By Robert Croan
Johannes Brahms’s “Double” Concerto for Violin and Cello (in A minor, Op. 102), is a gnarly, dense work, not at all an easy romp for performers or listeners.
Under the deft fingers of violinist Pinchas Zukerman and his cellist wife, Amanda Forsyth, however — as it was in the season’s final concert by Symphony of the Americas (heard May 5 in Broward Center’s Amaturo Theater) — this challenging piece emerged animated and transparent. I’d seldom use the word “fun” to describe the music of the ultra-serious Brahms, but it was just that to see and hear this superstar duo go at it in their virtuoso solo passages.
It’s an unusual composition for its time (1887), harking back to an earlier century when it was common for concerti to feature multiple solo instruments in contrast with the full ensemble. Brahms created it, his last big orchestral work, for two friends — violinist Joseph Joachim and cellist Robert Hausmann — but particularly to appease Joachim, who had become alienated when Brahms took his wife’s side in their recent divorce proceedings.

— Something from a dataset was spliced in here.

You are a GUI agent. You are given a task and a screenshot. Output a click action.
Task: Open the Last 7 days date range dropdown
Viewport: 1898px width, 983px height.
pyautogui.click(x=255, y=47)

Right from the start of SOTA’s rendition, cellist Forsyth asserted her stringent, incisive tone into the equation with a cadenza that caught the ear and kept the listener rapt until the woodwinds entered with their brief, soothing sonorities. Zukerman’s cadenza, in turn, was exquisitely sweet-toned, and when the two soloists played together in double stops, the effect approached the amplitude of a string quartet. No less exhilarating was the ability of these two to sound like a single instrument in passagework that traversed the gamut and made it hard to tell where one instrument left off and the other took over.
Artistic and music director Pablo Mielgo led the 55-member orchestra with authority and command. Brahms’s thick-voiced sonorities are a challenge for an orchestra that size, but the smaller numbers actually lent an unexpected degree of clarity. The lyrical Andante movement showcased the soloists’ rapport with the orchestral component, allowing the entire ensemble to dig into the Vivace finale, with its catchy “gypsy” tunes properly crisp and rhythmic. A standing ovation at the end was equally merited by the local musicians and the evening’s celebrated guest artists.
Although composed only seven years later than the Brahms opus, it would be hard to find a more dissimilar work than Debussy’s filmy, evasive Prelude to the Afternoon of a Faun, which followed after the intermission. It is to Mielgo’s credit that the orchestra adapted so well and so immediately to the contrast in styles. A musical counterpart to French Impressionist painting and poetry, this groundbreaking composition revels in its fragmented melodies, and tantalizes the ear with splashes of instrumental color. The 20th-century composer-conductor Pierre Boulez aptly called it the beginning of modern music.
The flute has the most prominent role, representing the nominal faun, and Emilio Rutllant’s rendition was fluent and accurate, though a little underpowered in balance with the full orchestral complement.
Ravel’s Boléro, which closed the concert as well as SOTA’s season, also features a single soloist from the orchestra: the snare drum player, who reiterates the underlying rhythmic pattern 169 times during the work’s approximately 15-minute duration. The late conductor Lorin Maazel often used it to test the attention and concentration of his players by making subtle, unexpected rubati (small tempo changes) in the course of any particular performance.
Mielgo placed timpanist Juan Manuel Lopez in full view of the audience, enhancing his role. More traditionally, the conductor maintained adherence to the dance rhythm, focusing on the work’s two overlying melodies — assigned to each instrument in turn — as well as the gradual crescendo that so brilliantly bursts its bubble in the final measures.